Kodi is totally legal to use with it offering an easy way to stream a variety of content via the web.
However, this open platform can be adapted with addons which then allow users to watch premium content without permission.
It’s these addons which have become a major talking point with rights holders and the authorities working tirelessly to close them down.
Watching any premium content without permission is clearly illegal but now Kodi users are being warned about another threat and it could be enough to stop many from accessing addons in the future.
A new report from the Digital Citizens Alliance is warning of the dangers that many users face by streaming content illegally.
The comprehensive investigation found that so-called Kodi boxes and jailbroken Amazon Fire TV Sticks could leave owners at risk from cyber crime and malware that can end up accessing personal data.
These streaming devices can be purchased online for under £100 and often come pre-installed with adapted Kodi software that allows users to access content, such as premier sports and movies, for free.
Although that may sound like a bargain, using these illicit devices could end up leaving users vulnerable to attack.
Devices such as Amazon's Fire TV Stick can be adapted to play illegal content
According to the new report, by plugging the device into a home network, consumers can easily be enabling hackers to bypass the security (such as a home broadband router’s firewall) designed to protect their system.
If apps already installed on the box, or that are later downloaded, have malware, the user has basically helped the hacker past network security.
Hackers are now benefiting from the growing proliferation of these devices as well as consumers’ lack of awareness of the risks.
According to a Digital Citizens research survey of 2,073 Americans, 13 per cent reported that they have a device that offers pirated content in their home.
As part of its research survey, Digital Citizens asked Americans if they’ve had a problem with malware in the last 18 months.
Of those who said they didn’t have a piracy device in their home, just seven per cent reported an issue with malware.
Of those who said they did have a piracy device in their home, 44 per cent reported an issue with malware.
Kodi users are being warned of the dangers of streaming illegally
While there are multiple ways to get malware, this data suggests that engaging in risky behaviour online, which includes plugging a rogue piracy device into a home network, substantially increases a person’s digital security risk.
Along with malware being a threat, the researchers also uncovered a clever scheme that enabled criminals to pose as well-known streaming sites, such as Netflix, to facilitate illegal access to a legitimate subscription of an actual Netflix subscriber.

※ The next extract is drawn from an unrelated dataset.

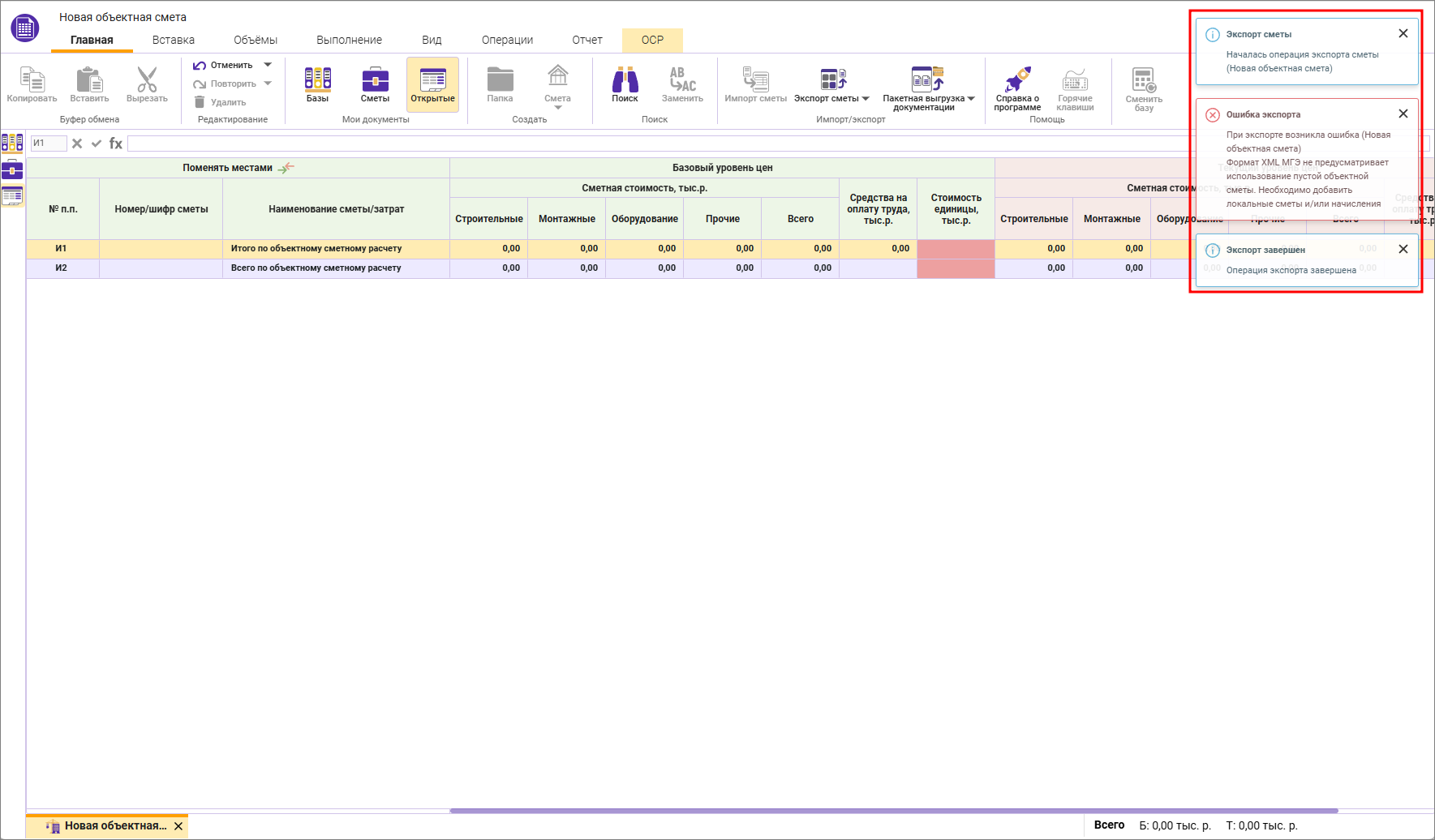1435x840 pixels.
Task: Switch to the Вставка ribbon tab
Action: 174,40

Warning users about the dangers The Digital Citizens Alliance said “ The streaming piracy ecosystem is built on making money from stealing, selling, and weaponizing pirated movies, TV shows,
sporting events, games, and music. Often uninformed of the risks, users of this software are baited into trying something they think is free or cheap but comes with a hidden cost: malware.
“People using piracy apps and jailbroken and/or fully loaded devices need to know that security and privacy are not a concern of those who sell piracy devices.
“Even worse, the business model for many is banking on offering add-ons primed for malware and invading networks.
“Until other remedies are taken, consumers must be careful about what devices they invite into their homes.”
This latest news comes as Kodi continues to distance itself from the dangers of illegal streaming.
The team behind the TV Player have already made it clear that they don’t want to be associated with watching content without permission.
In a recent post on their website they have even alerted fans to the fact it doesn’t make or distribute so-called “Kodi boxes”.
In the post, Kodi confirmed: “We do not sell computers, Kodi boxes, Kodi sticks, carrot sticks or french fries.
“Actually, we don't recommend specific hardware, and we're certainly not interested in selling hardware.
“The only thing we're interested in is writing software, keeping Kodi in tip-top shape, and advising you about how to better use Kodi.
“We are not associated with any hardware companies, particular brand or site selling the so-called “Kodi boxes” or “Kodi sticks”. There is no such thing.”